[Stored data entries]
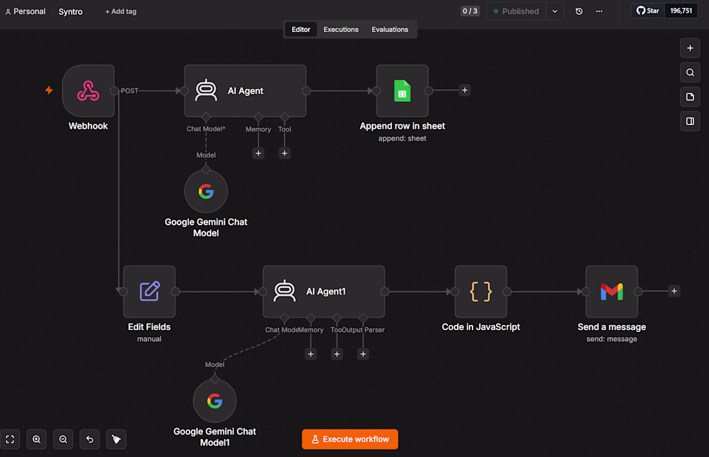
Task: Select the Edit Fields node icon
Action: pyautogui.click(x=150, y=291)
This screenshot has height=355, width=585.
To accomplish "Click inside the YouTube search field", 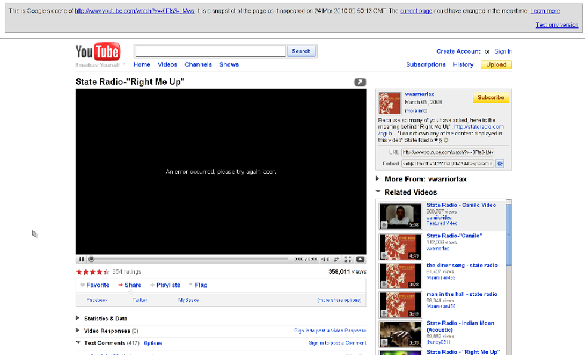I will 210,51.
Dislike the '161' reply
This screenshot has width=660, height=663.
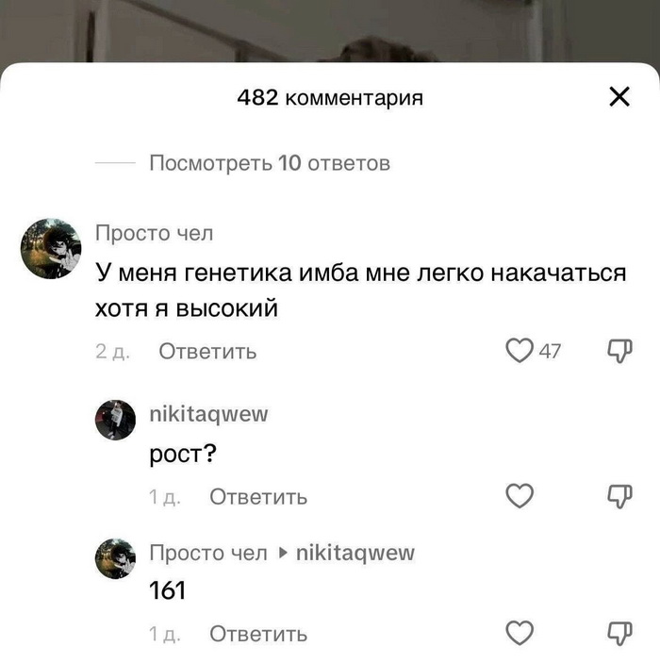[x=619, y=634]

* **What you will do**
Please give an exact copy of the lines from the line containing "Dislike the '161' reply" through the end of the records above, pictures excluded.

* **Solved problem**
Dislike the '161' reply
This screenshot has width=660, height=663.
[x=619, y=634]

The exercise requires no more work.